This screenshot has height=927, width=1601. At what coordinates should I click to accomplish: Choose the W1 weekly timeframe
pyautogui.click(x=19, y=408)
──────
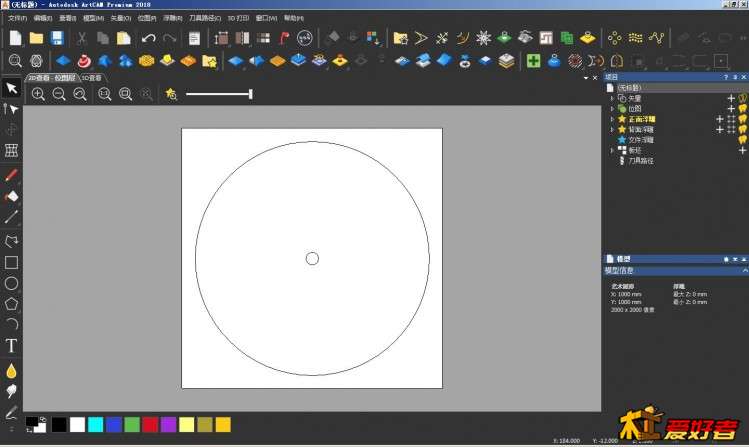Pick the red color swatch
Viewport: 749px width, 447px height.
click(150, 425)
──────
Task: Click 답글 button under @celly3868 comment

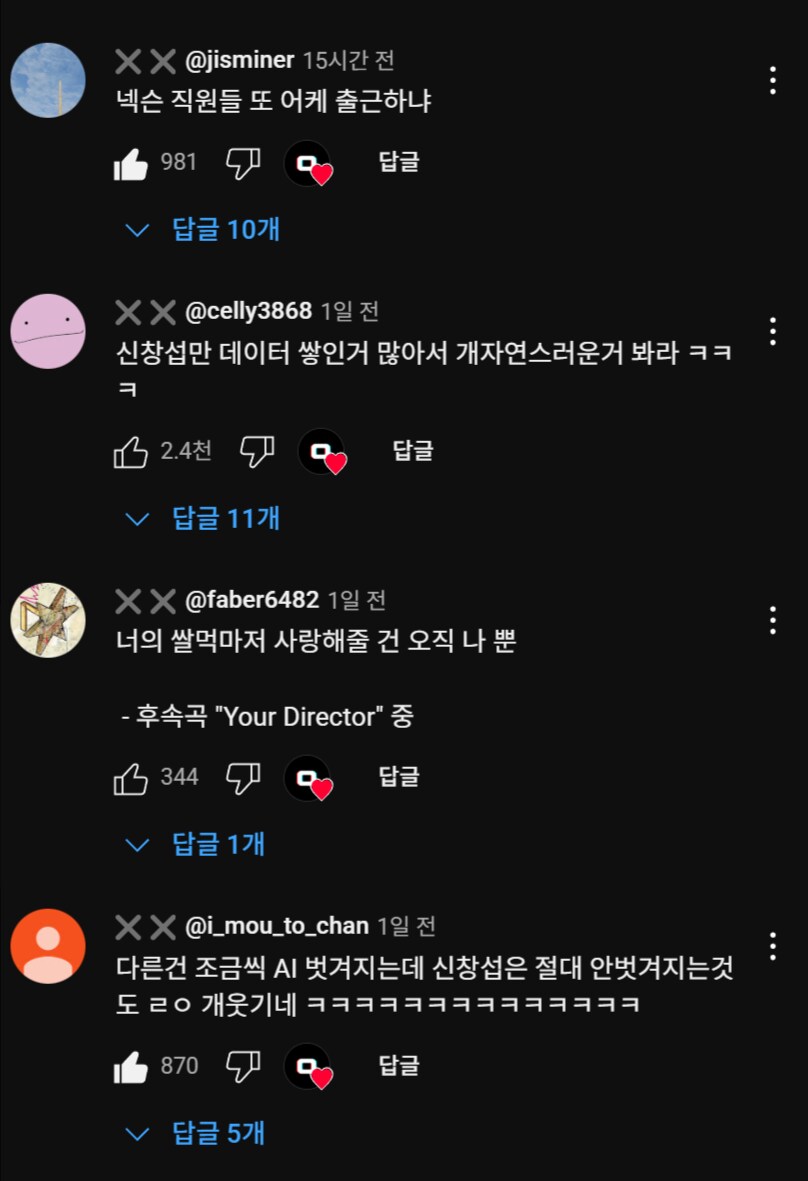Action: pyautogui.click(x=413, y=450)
──────
- Aim of the task
Count the lines in the entries above that contain the string "width", where case counts. Reply with the number alone.

- Completed task
2